It feels like yesterday I uttered the words, “I’m so desperate for work, I’d take almost anything!” In fact there is a great chance I did say that yesterday. Whatevs, we’re all a little thirsty in the summer, ya dig?
Anyway. For the first time ever, I booked a real role and turned it down. Not because I’m too cool (see Thirsty comment above) but because it had a lot of red flags. And I don’t want to bitch about anyone here, but I do want other actors to know 1) why I did what I did 2) what these red flags were, and 3) how they can have the same freedom to say no.
We need to nickname this project first, let’s just call it Project Red. Project Red wasn’t a typical audition situation. I had known some folks involved previously and sent straight to a chemistry read. The CD had us meet at their office…and was an hour late to said meeting. Myself and the other actor involved had to call the CD and notify them that the meeting was even happening (which they had set up themselves). When we finally got going, we were asked to perform a scene in which the male actor gives my character a shoulder massage almost immediately. We had not discussed touching yet (HOT TIP: always ask your scene partner if you can touch them before you so much as hold their hand, you just never know) and were given poor notes because we didn’t “massage” in the scene correctly. Thank god my male counter-part was incredibly respectful and we talked it out, but we were both taken aback by the whole thing.
After finishing the 2 hour long session, I got a call in the car on the way home that I had booked the role. Cool! But not from my agent, from the producers themselves. Odd. Even more odd: I was asked to turn my car around and come back to have dinner and talk about the character. Hard pass.
This was the beginning of a week long process of the production team attempting to get us to rehearse without giving us contracts. I may have the skin of a 24 yr old but I sure as shit wasn’t going for it.

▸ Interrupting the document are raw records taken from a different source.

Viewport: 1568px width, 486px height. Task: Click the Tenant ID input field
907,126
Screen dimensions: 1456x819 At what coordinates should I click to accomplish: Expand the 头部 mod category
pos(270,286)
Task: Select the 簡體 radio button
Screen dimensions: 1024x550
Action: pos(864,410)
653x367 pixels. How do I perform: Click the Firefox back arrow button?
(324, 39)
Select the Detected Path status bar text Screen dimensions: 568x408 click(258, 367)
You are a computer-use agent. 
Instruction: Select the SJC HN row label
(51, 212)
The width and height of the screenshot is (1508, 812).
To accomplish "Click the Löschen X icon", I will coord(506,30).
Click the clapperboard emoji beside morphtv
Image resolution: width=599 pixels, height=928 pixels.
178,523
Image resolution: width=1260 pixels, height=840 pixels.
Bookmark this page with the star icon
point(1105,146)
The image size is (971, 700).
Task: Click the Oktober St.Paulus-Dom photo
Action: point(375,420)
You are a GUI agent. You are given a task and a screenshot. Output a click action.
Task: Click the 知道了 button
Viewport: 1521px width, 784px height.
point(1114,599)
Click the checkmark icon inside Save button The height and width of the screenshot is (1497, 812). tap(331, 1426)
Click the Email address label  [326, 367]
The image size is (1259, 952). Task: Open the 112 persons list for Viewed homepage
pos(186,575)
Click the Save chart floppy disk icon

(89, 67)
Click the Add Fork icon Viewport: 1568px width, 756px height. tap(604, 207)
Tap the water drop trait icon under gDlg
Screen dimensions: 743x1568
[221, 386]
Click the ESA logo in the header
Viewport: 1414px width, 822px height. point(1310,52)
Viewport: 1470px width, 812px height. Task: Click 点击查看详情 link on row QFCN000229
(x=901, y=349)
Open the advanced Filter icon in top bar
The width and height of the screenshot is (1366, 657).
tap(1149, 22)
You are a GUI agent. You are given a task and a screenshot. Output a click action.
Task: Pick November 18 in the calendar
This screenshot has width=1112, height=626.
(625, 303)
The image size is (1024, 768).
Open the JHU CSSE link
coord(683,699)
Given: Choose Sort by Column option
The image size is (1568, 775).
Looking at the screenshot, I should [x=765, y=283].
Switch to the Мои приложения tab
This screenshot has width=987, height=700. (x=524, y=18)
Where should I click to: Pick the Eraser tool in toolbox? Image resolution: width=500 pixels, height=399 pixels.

Then SAG called (never the start of a good sentence) to tell me they did not have their contracts in order and the production wasn’t even union yet, therefore I was advised not to work on it.
The plot thickens…
Immediately after that call I was called again by the Project Red production team. They asked that I just come to a scheduled meeting regardless and ignore the union calls. (If I was marking RED FLAGS here, we’d be on about 4 now). I told the team that I did not feel comfortable with a rehearsal, but after chatting with my fellow actor that I would be ok with a short 30 min meeting. I was promised this was what we would do.
Can you see the storm on the horizon yet?
Before that meeting started, we were escorted into a managers office across the hall. Please note, this manager had NOTHING to do with Project Red. They were just literally in the office to hold us actors. This manager began to drill us on our “relationship” and “chemistry” because she had been asked to before we went into our meeting. (If you’re confused yet, you’re not alone! I was right there with you.) I got realllll sassy at this point and sat quietly to bite my tongue as to what this random human was doing schooling me on my acting work (that had not even begun yet, we’d only had ONE chemistry read!!!).
When we were finally in the real intended meeting with the Project Red crew, we walked into a room with 9 people (for our “small meeting that was NOT a rehearsal against SAG rules”) and were handed scripts to FUCKING rehearse. Nope. Done.
A LOT went wrong here. I’m not even mentioning the fact that production had been pushed three different times a week before shooting, the hate speech we were given on SAG, the never before mentioned idea that I now needed to dye my hair for the role, the “oops” that fellow out of the CD’s mouth right after she mentioned she has a girl she preferred for the role over me (I get it, thats the business, but not in a meeting ok?), or the follow up calls in which I was labeled a diva for my shock and awe of the promised non-rehearsal rehearsal (PS: we did not rehearse, my male counterpart stood up for us both on that and I really commend him a lot) and cheap dye job I was not agreeing to on the spot.
What’s the damn point Sam!
Ok, guys. The point is be aware. Be honest. And don’t do jobs that are so unclearly unprofessional after a certain point in your career. Yes, you will do some shitty jobs with people you are totally shocked were given money for them. But there comes a point and a limit in which you know the sacrifice is NOT worth the “potential reward”. Take the opportunities of course, but respect yourself and your work. You’re worth more than a shitty dye job.